▶ [Task brief] What you give must be the lines from the one containing "Click the green start trace play button" through the last line of the listing below, exactly, with nothing else and no pictures.

▶ [Excerpted data]
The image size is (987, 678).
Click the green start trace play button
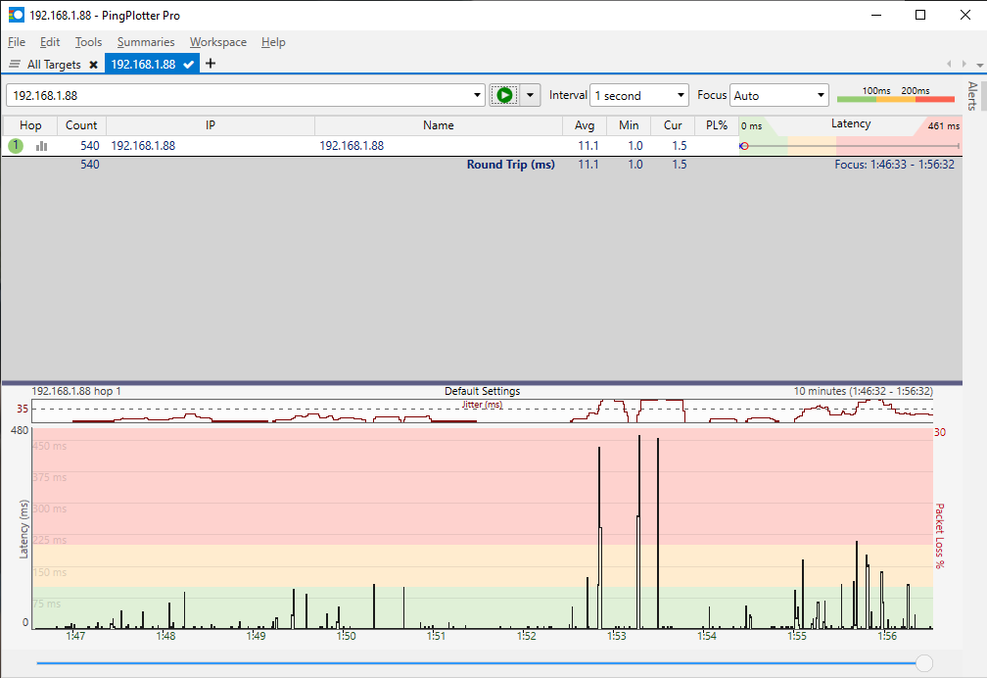click(504, 95)
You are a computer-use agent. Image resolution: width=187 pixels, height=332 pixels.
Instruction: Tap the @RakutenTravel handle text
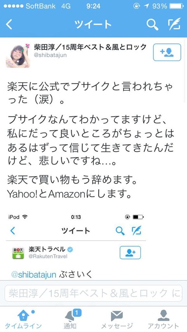pos(48,256)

▶ [Written answer]
Click the green start trace play button
click(504, 95)
You are a computer-use agent. Image resolution: width=187 pixels, height=332 pixels.
Instruction: Tap the @RakutenTravel handle text
pos(48,256)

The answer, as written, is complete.